UN CONTEXTO REGIONAL Y MUNDIAL DE CRISIS
Tras más de treinta años de inoperancia de la ONU, como en tantos otros conflictos, parece que Europa opta ahora por vías más directas, pero seguramente menos garantistas de los derechos de la parte más débil. El actual clima bélico ha debido pesar mucho en esta nueva orientación y viene a complicar un contexto regional de tensión y conflicto que puede resumirse así:
En Libia se vive un pandemónium político-militar pese a la actual tregua bélica. En Túnez, se impone cada día más el modelo egipcio. El alivio inicial por la contención del islamismo, siquiera moderado, se ha tornado en inquietud ante el creciente autoritarismo ejercido por el presidente Saïd. El agravamiento de las tensiones entre Rabat y Argel (principal valedor político de los saharauis) va más allá de las habituales fricciones bilaterales. Argelia no termina de asentarse tras las convulsiones del régimen y la represión mitigada del Hirak, el movimiento democrático ciudadano. Frente a este nuevo “arco de crisis”, Marruecos intenta presentarse como un enclave regional de estabilidad, aunque arrastre tensiones socio-económicas graves.
La percepción de marginación internacional empujó al Polisario, en su 15º Congreso, a finales de 2019, a amagar con un regreso a la lucha armada. No se ha producido hasta la fecha. Tan sólo ha habido escaramuzas, más bien protagonizadas por Marruecos, pero no se ha quebrado el alto el fuego. Rabat ha aprovechado la tensión para recrudecer la represión en el territorio saharaui.
EUROPA: SALIR DEL PASO
Por todo ello, la UE no está interesada en forzar la mano de Marruecos, con quien tiene vigentes convenios de cooperación en materia comercial, agrícola y pesquera, entre otros. En cuanto a los casos nacionales específicos, Rabat tiene cartas sustanciales que explotar a su favor.
Francia necesita un socio fiable de retaguardia para mantener su controvertida política de gendarme occidental en el África subsahariana. El fracaso de la operación Barkhane, en el Sahel, debilita la contención del islamismo radical en la región. El gobierno militar de Mali acude a los mercenarios Wagner, conectados con Moscú y con experiencia de combate en Libia.

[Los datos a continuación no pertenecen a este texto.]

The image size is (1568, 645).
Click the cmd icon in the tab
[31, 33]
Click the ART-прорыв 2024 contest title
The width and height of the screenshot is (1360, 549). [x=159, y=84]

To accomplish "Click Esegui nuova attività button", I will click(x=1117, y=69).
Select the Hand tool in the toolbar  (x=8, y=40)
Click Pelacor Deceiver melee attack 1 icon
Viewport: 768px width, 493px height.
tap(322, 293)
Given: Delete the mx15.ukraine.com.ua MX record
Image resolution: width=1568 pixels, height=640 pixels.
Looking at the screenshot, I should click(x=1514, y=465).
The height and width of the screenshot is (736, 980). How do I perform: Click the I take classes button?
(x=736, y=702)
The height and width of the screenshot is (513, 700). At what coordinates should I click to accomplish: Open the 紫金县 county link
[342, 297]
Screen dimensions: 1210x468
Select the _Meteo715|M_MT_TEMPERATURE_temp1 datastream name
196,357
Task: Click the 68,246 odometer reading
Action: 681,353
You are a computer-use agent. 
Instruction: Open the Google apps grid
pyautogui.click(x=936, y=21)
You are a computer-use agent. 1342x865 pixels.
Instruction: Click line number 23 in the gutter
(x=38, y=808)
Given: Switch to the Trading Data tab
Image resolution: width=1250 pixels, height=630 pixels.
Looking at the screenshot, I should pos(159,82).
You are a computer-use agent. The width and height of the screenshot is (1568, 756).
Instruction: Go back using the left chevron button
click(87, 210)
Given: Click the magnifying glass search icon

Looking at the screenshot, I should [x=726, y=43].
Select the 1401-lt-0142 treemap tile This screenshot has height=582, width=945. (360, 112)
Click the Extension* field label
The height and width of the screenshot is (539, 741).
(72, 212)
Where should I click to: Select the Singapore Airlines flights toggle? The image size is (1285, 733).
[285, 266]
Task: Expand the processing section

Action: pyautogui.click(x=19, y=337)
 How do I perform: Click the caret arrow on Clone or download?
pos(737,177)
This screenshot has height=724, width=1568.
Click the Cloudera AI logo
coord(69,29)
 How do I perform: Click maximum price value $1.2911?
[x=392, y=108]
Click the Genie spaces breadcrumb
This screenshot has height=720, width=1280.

Berlín alberga proyectos de energía limpia que cree poder desarrollar en Marruecos, por las condiciones naturales del país. Por el contrario, el gas argelino no es relevante para Alemania.
Pero sí para España. De ahí el malestar que ha provocado en Argel una alineación tan rotunda del gobierno español con sus socios europeos mayores. En Madrid se confía que Argelia no dejará de suministrarnos gas, porque el valor de este recurso representa el 97% de sus exportaciones y no puede prescindir de un cliente tan importante como es su vecino español.
En contraste, los ámbitos de presión marroquí son bien conocidos: inducción de crisis migratorias puntuales, reclamaciones territoriales periódicas subidas de tono en Ceuta y Melilla, trabas en la vigilancia del narcotráfico o el relajamiento de los controles policiales sobre los caladeros de islamistas considerados peligrosos. La intimidación marroquí suele presentarse en forma de represalias por asuntos relacionados con el Sahara (como la atención hospitalaria brindada al líder de Polisario el año pasado), pero también como palancas preventivas ante negociaciones bilaterales o eurocomunitarias.
Los intereses y no los valores definen la política exterior. Es lo que diferencia a la justicia del pragmatismo. O, dicho de otra forma, a los objetivos solemnes de los adjetivos con que se adornan los regateos diplomáticos más prosaicos. A estas alturas, los saharauis lo saben muy bien y hace tiempo que debían temerse lo que ha ocurrido.